Wednesday, June 26, 2024

Delivering Food to the Greatest Generation

I figure that since 2010 I have made more than 1,600 deliveries of weekly kosher meals to elderly residents of Yonkers, Scarsdale, Mount Vernon, White Plains and Hartsdale through a senior food program run by Westchester Jewish Community Services. Today I made my last deliveries. (Grant and government funding for the program ran out several years ago. WJCS could no longer afford to continue carrying the service.)

Several months after retiring in mid-2009 I read a short announcement in our temple’s weekly bulletin advising WJCS was seeking drivers to deliver frozen and fresh food to county residents who by and large were homebound. They didn’t have to be Jewish to qualify, though most were.

With few exceptions my clients were widowed women. About 40% lived in the single family houses they had shared with their husbands, in which they had raised their children. The remainder resided in apartments, for decades as well. Perhaps 20% were bedridden, tended to by aides, usually Caribbean immigrants.

I was a few months shy of 61 when I started. I’m 75 now, younger than almost all of the seniors I served over the years. Only recently did someone younger than I become part of my delivery rounds. It was not unusual to lose a client, to entry into a senior housing facility, a move closer to a child, or their passing. I rarely had a chance to say goodbye. Their absence on my distribution list was the only clue to their disappearance from my route. 

Part of the food delivery program enabled me to engage with the seniors, at least the ones that wanted to converse. Despite leg and vision issues that inhibited her mobility, Sally craved her independence, refusing her son’s entreaties to move from her apartment into a senior facility. He was an eye doctor. With her vision increasingly narrowing, he finally prevailed. 

Unlike most of the women, Rita never permitted me entry into her Tudor-style home. She’d meet me at the door to carry the two bags no matter how heavy they were. She was feisty, full of energy.

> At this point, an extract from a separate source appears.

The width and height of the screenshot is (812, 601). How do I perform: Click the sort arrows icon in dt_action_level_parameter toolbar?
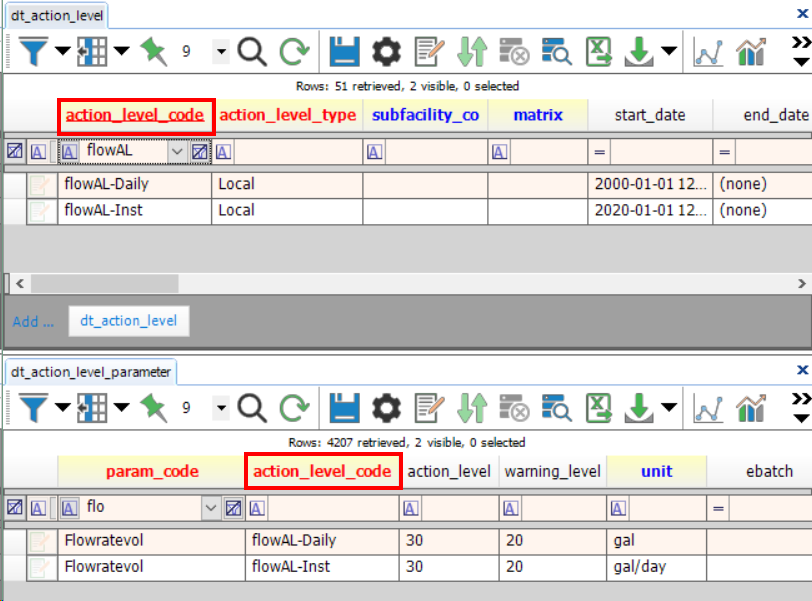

She only agreed to relocate after a friend convinced her to join her in a senior living complex.

Living across the street from her son, 92-year-old Sarah would say she had lived long enough. Covid travel restrictions ended our weekly chats. 

Most of the women were part of the Greatest Generation, contributing to the World War II war effort when they were barely out of their teenage years.

Gertrude was 19 when she listened to radio reports of the Pearl Harbor bombings. A high school graduate who eventually became a full charge bookkeeper, she hadn’t been able to secure a job before the war, but some time thereafter obtained one at the Wright Aeronautical plant in Woodridge, NJ. 

Each morning another worker would pick her up at her home in Inwood in upper Manhattan. They’d drive across the George Washington Bridge to work. Because of her mathematical bent she was chosen to be a precision inspector for assembled impeller shafts, a critical part of the engine of B-29 Superfortress bombers.

After several B-29s crashed, the cause was determined to be faulty impeller shafts. Assembly of the plane engines halted until re-inspection of all impeller shafts could be conducted. As each impeller shaft bore the mark of the inspector who processed it, it was not difficult to pinpoint who had approved faulty production. 

Over the loudspeaker of the plant, Gertrude was summoned to the manager’s office high above the assembly plant. While she climbed the metal steps to his office, co-workers whispered she was the guilty inspector. Not a comfortable moment for a young woman not yet 20. Gertrude was told that of all the impeller shafts re-inspected, hers alone were perfect. Henceforth, only she would inspect impeller shafts. The other precision inspectors would be reassigned. She would work six days a week. When she wasn’t there, production would stop.

It was that way for about 18 months, until the Japanese surrendered. That day, Gertrude recalled, Wright Aeronautical announced that the 17,000 employees who had worked three shifts at the Woodridge plant need not come back anymore. Their jobs, the nation’s job of defeating Japan, and before that Germany and Italy, had ended.